These are my thoughts:

I can relate to this article when interacting with young people (teens and early twenties), seeing so many that are unable to really talk about who and where GOD is. I blame parent’s ignorance mostly, in that they were lulled to sleep by their parents. I blame the American Church as well for remaining a “safe place” for everyone to be. It’s a tough challenge to weigh grace against the call to “go and make disciples”.

As for youth groups, they grossly fail to resemble anything close to living by faith (as they follow closely behind the church model). Is the youth group a safe place for teens to talk freely about their faith and lay hard-to-handle issues on the table? Or is it rather that “fun” thing you do one evening each week? My own children push to go when they are going to serve in the community, yet  hem and haw when asked about attending a youth group function where they play games and have a “quick lesson”.

The other hilarity about youth groups is that a young person (usually a male) “leads” the group. Why? Is this man capable of truly understanding the inner workings of a teenager? Yes, he is probably not far from a teenager himself, but doesn’t that just help him relate to the problem better than understanding how to talk about it from the perspective of an adult who is raising/has raised Godly teens?

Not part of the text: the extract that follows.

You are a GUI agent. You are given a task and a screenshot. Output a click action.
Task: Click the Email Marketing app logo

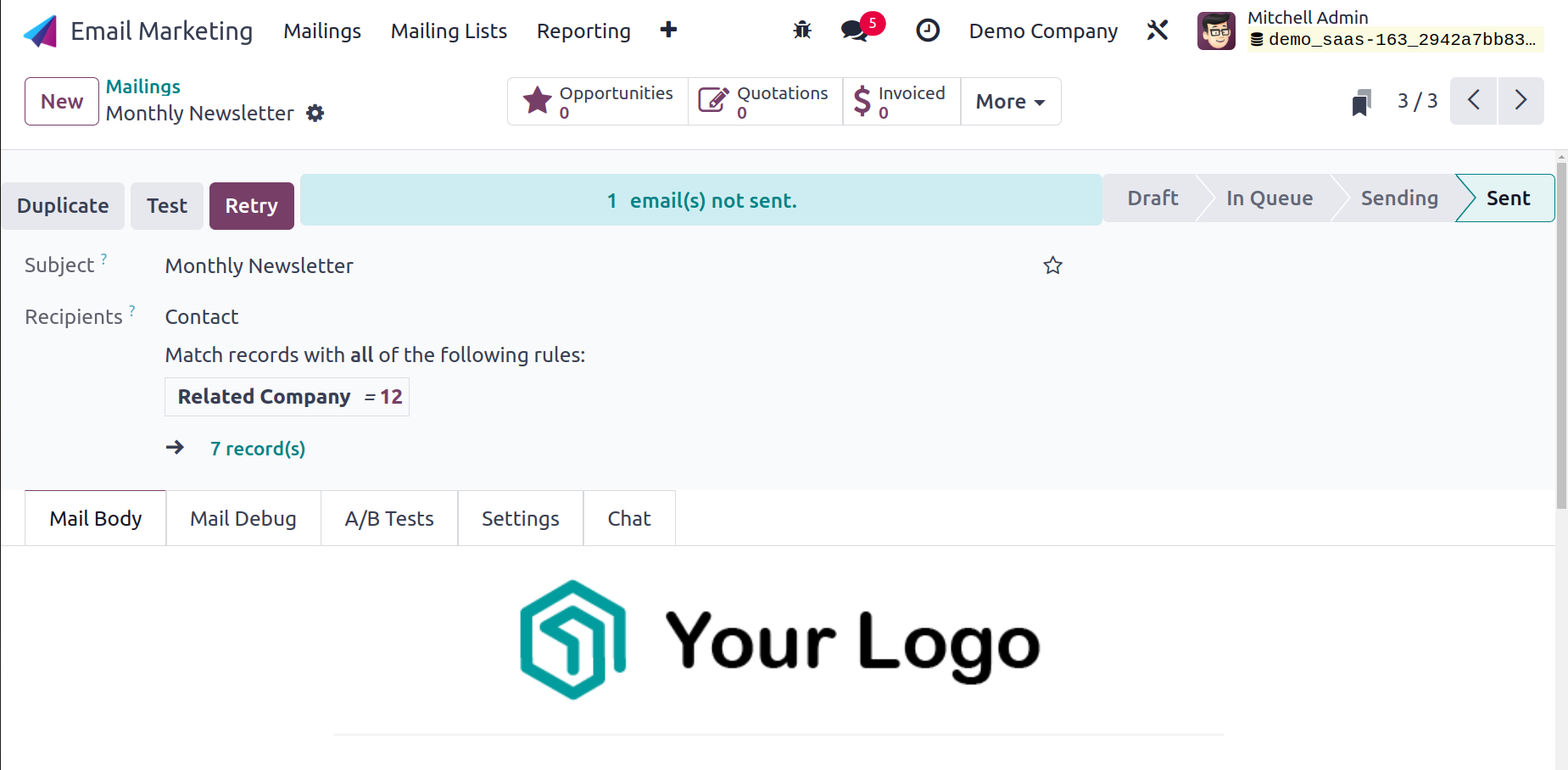click(x=40, y=31)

And then we can address the issues of relationships (dating, “how far can I go?”), which I personally believe that most leaders adopt from their ideas from public school because most youth groups are “public school” in church form anyway. How is it that we expect a near stranger to address issues of sexual tension, building healthy friendships, and other such relational matters when so little is openly discussed in the home?
NOTE: This isn’t a home school vs. public school point. I have been through the public school system and home schooled my children, as well as attended youth group my entire teenage life, even into adulthood as a counselor/leader; therefore, I know quite well what the “system” looks like as opposed to a “family-centered” function.

The young people today are disconnected by virtue of our society – it’s demands and subtle teachings. The idea that another person (i.e. youth leader) will provide our children true Biblical guidance apart from the family is absurd. Christian education and faith-building starts in the home – period. I believe that when parents fail, the church youth group will probably not succeed – at least not in the state the American Church is in today. Rather it offers a listening ear, much like a school counselor. How is this a help when the rest of the youth group functions focus on petty issues and fun? It only leaves an empty and shallow feeling.

Yes, yes – there are a number of testimonies from young people who have “had their lives changed” by attending a youth group. Where are those young people today? What about every other young person who hates God and the church because of washed up religion? Hiding behind a testimony or two isn’t ground enough to build an American Church Youth Group on today.

What I suggest instead is a gathering of parents and teens, a home group of sort, where teens can get honest answers in front of their parents, from their parents , even if the parent simply says, “I don’t know.” Facilitating true and wholesome, life-changing dialogue is the essential if teens today are going to discover Christ for themselves.